«Надлежит сохранять самые семена. А это возможно не путем традиции, которая на каждом шагу искажается, а исключительно в письменном изложении – единственно верном хранителе мыслей»
Коренную противоположность Аристотелю как по характеру мышления, так и по изложению видим мы в Платоне
. Последний твердо, как бы железной рукою, удерживает свою главную мысль, прослеживает ее нить, как бы она ни становилась тонка, во всех ее разветвлениях, через лабиринты длиннейших разговоров и находит ее вновь после всех эпизодов.

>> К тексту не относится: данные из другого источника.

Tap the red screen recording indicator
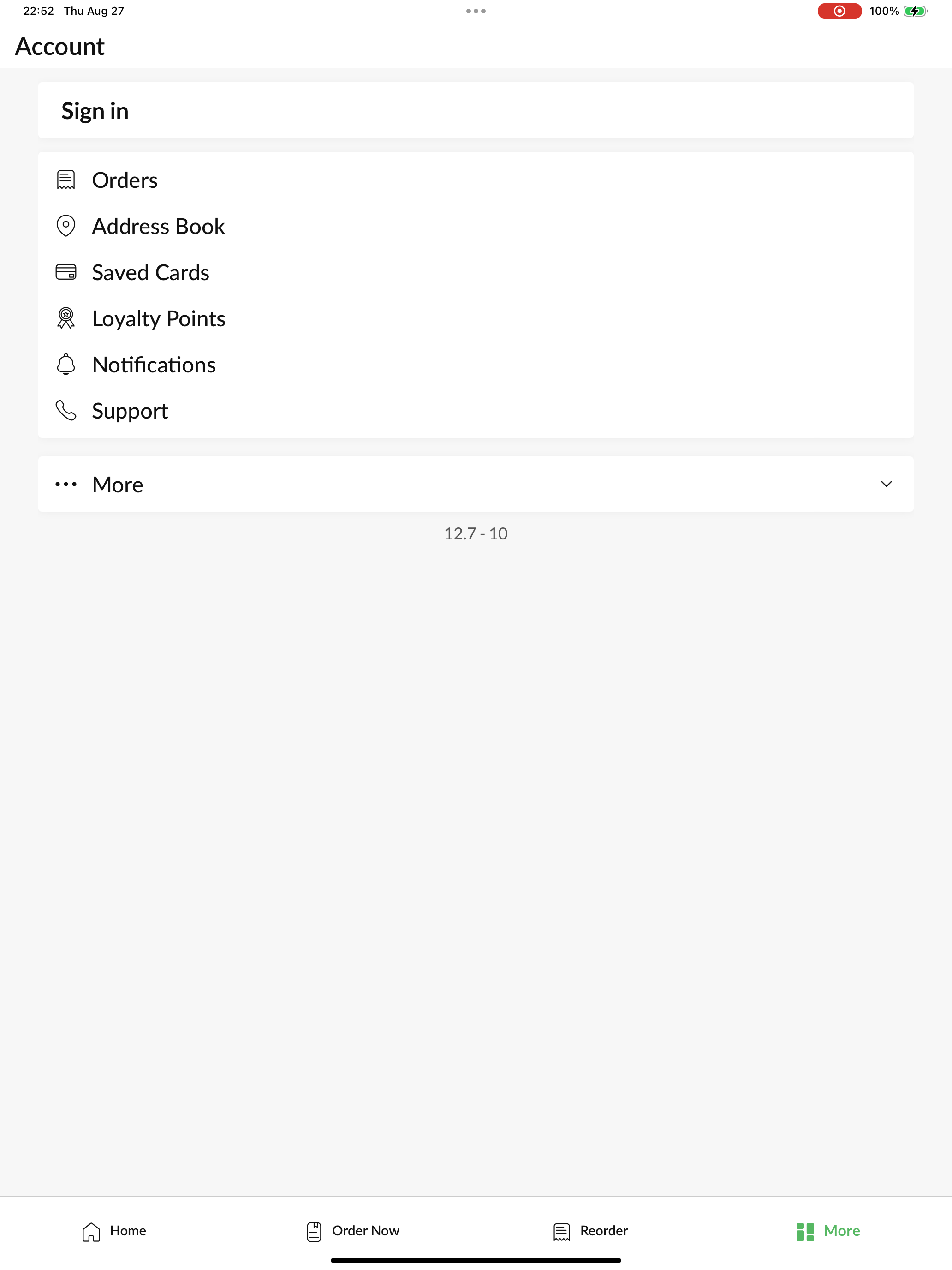 pyautogui.click(x=839, y=11)
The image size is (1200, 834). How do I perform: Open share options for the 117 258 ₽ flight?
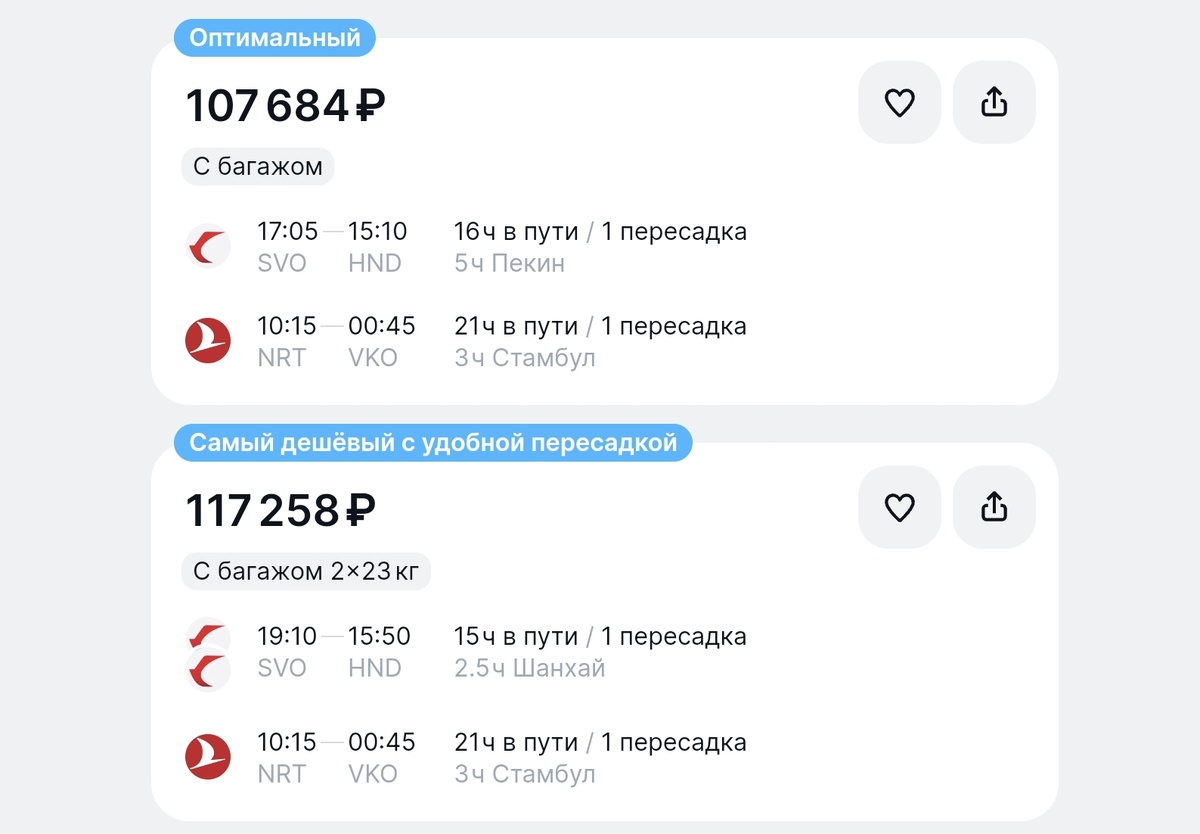tap(993, 506)
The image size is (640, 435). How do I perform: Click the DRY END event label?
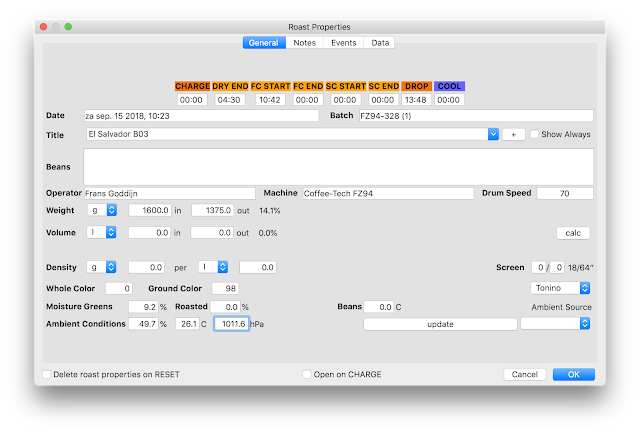pos(230,86)
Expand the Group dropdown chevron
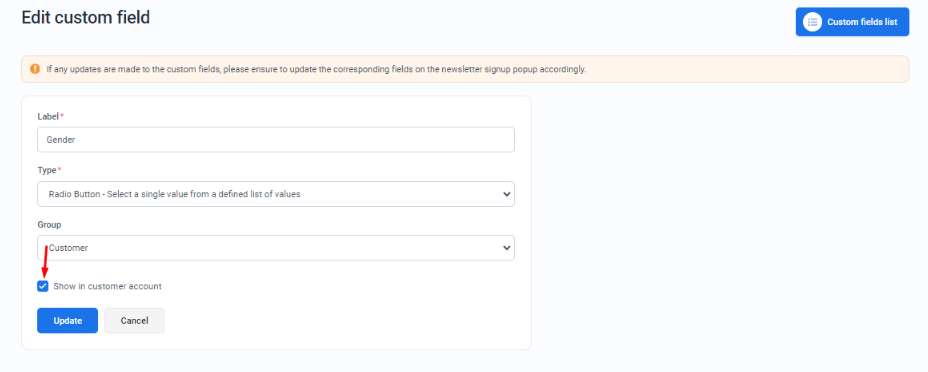This screenshot has height=372, width=928. (x=506, y=248)
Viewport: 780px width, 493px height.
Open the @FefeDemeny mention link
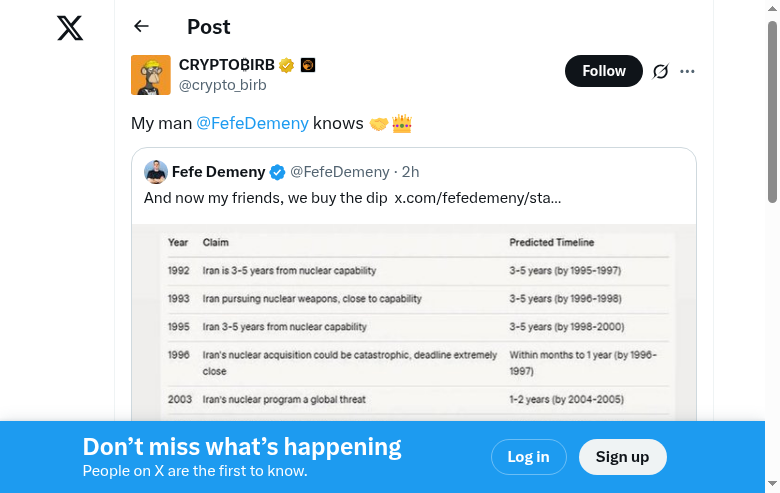252,123
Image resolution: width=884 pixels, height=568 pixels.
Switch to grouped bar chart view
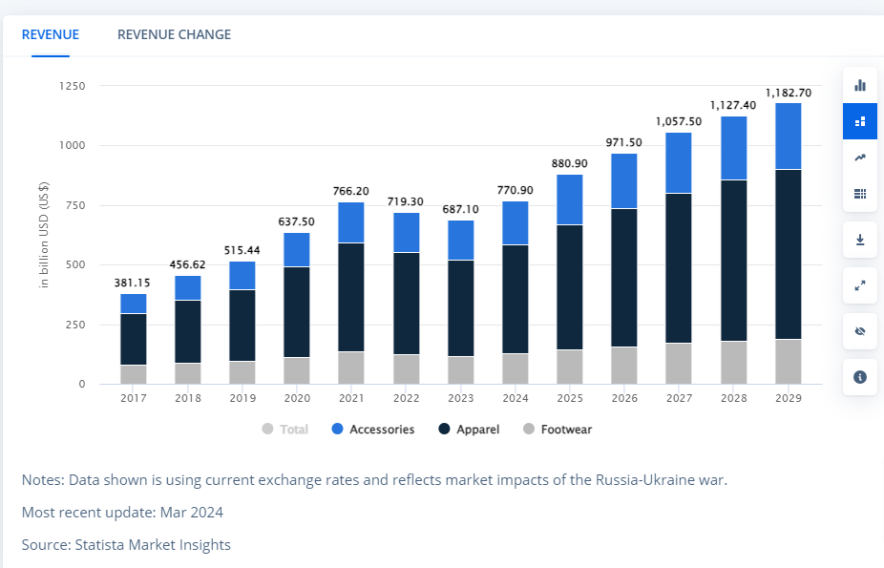click(x=859, y=85)
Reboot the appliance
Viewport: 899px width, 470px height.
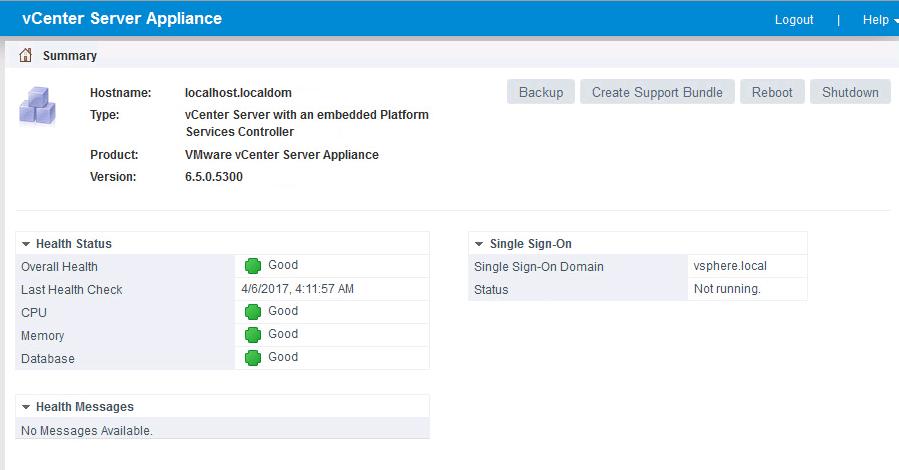pos(772,92)
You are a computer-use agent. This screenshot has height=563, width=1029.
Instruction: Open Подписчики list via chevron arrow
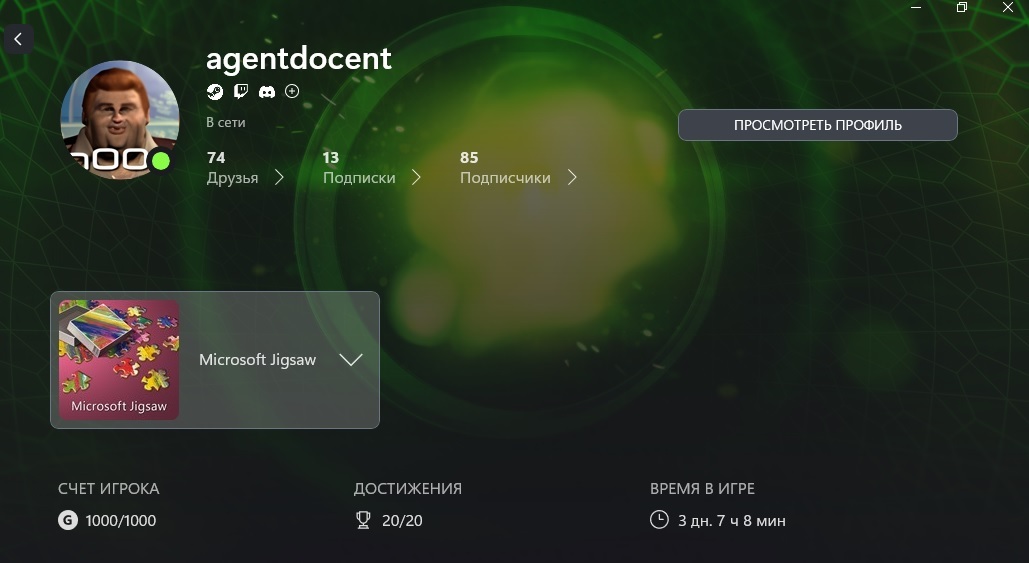coord(572,177)
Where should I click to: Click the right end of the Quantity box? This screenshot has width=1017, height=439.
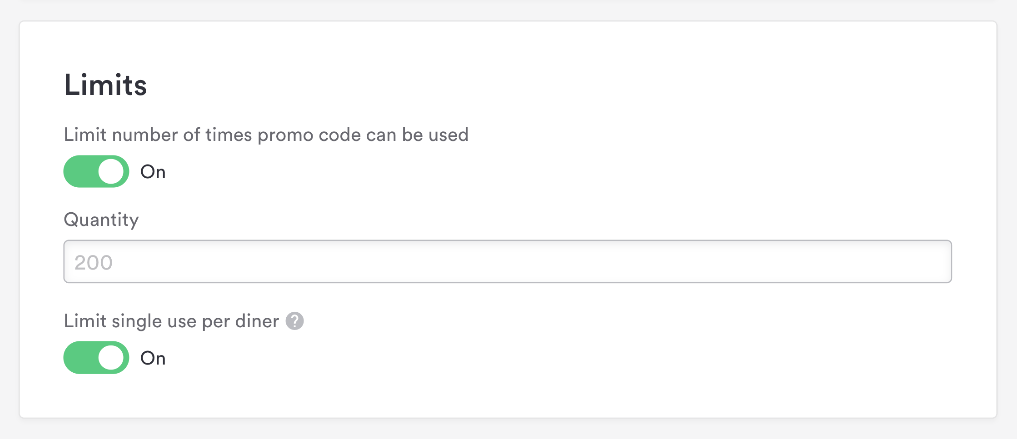tap(930, 263)
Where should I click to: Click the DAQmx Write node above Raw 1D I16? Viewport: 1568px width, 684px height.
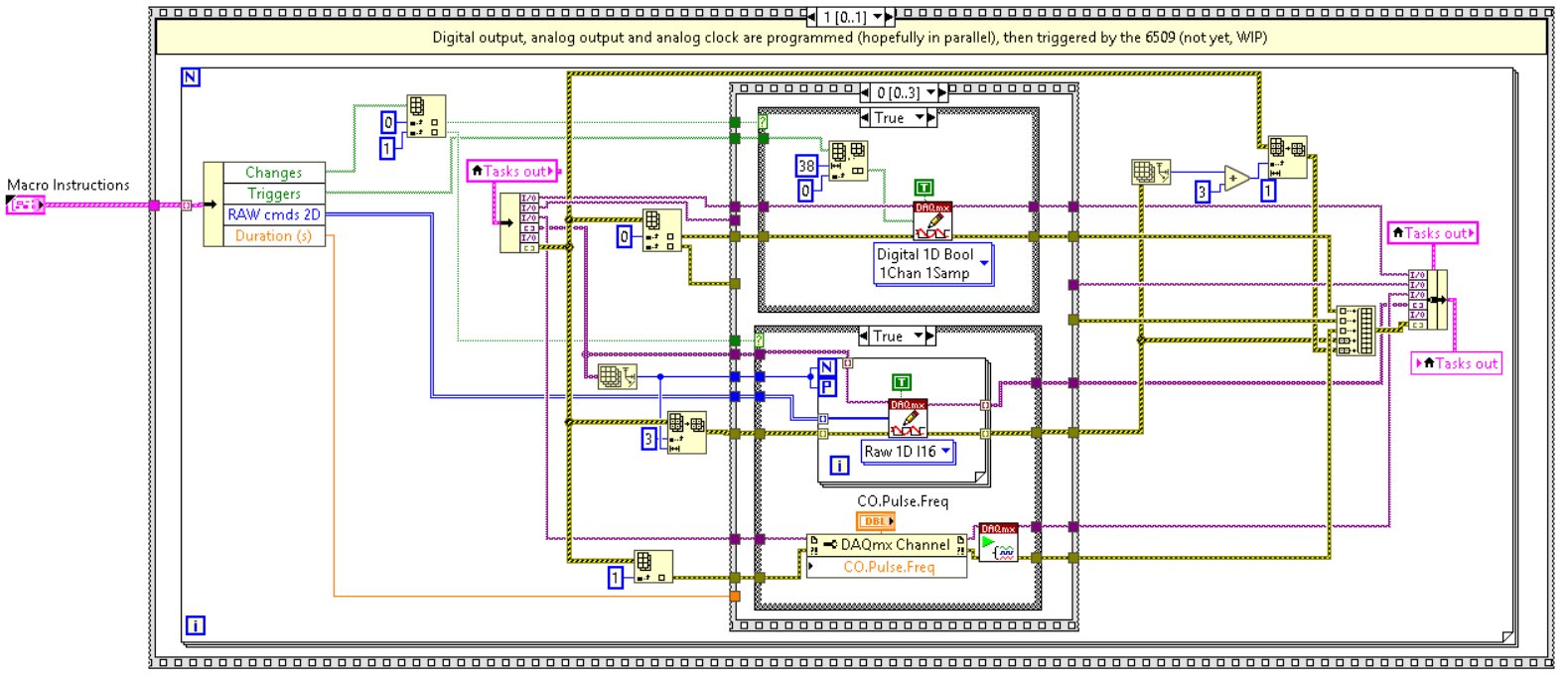point(908,418)
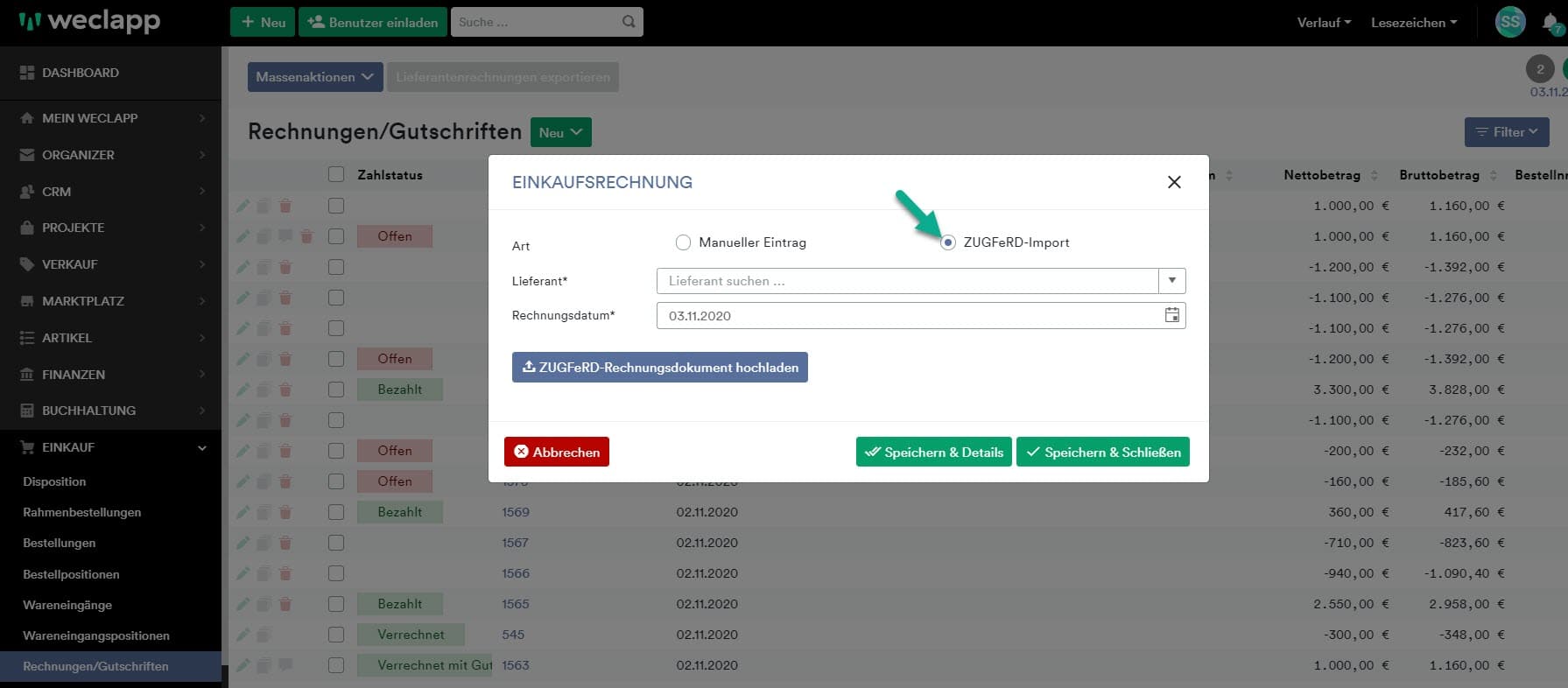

По этому можно судить, что, прежде чем приступить к писанию, он зрело и до конца продумывал интересовавший его вопрос и набрасывал искусный план для его изложения. Вот почему всякий его диалог – стройное художественное произведение, все части которого имеют между собою хорошо рассчитанную, часто на некоторое время нарочно скрывающуюся связь и многочисленные эпизоды которого сами собою и часто неожиданно возвращают нас к главной мысли, получающей от них теперь новое разъяснение. Платон в полном смысле слова всегда знал, чего ему надо и что он имеет в виду, хотя по большей части он не приводит проблемы к окончательному решению, а ограничивается основательным их обсуждением. Таким образом, нет ничего особенно удивительного в том, что, как сообщают некоторые источники, особенно см. Элиана («Varia historia», III, 19, IV, 9 etc.), между Платоном и Аристотелем существовала сильная личная неприязнь – да и Платон, конечно, мог иногда несколько пренебрежительно отзываться об Аристотеле, метания, блуждания и скачки которого были обусловлены его многоученостью, но совершенно ненавистны Платону. Стихотворение Шиллера «Широта и глубина» можно применить также и к противоположности между Аристотелем и Платоном.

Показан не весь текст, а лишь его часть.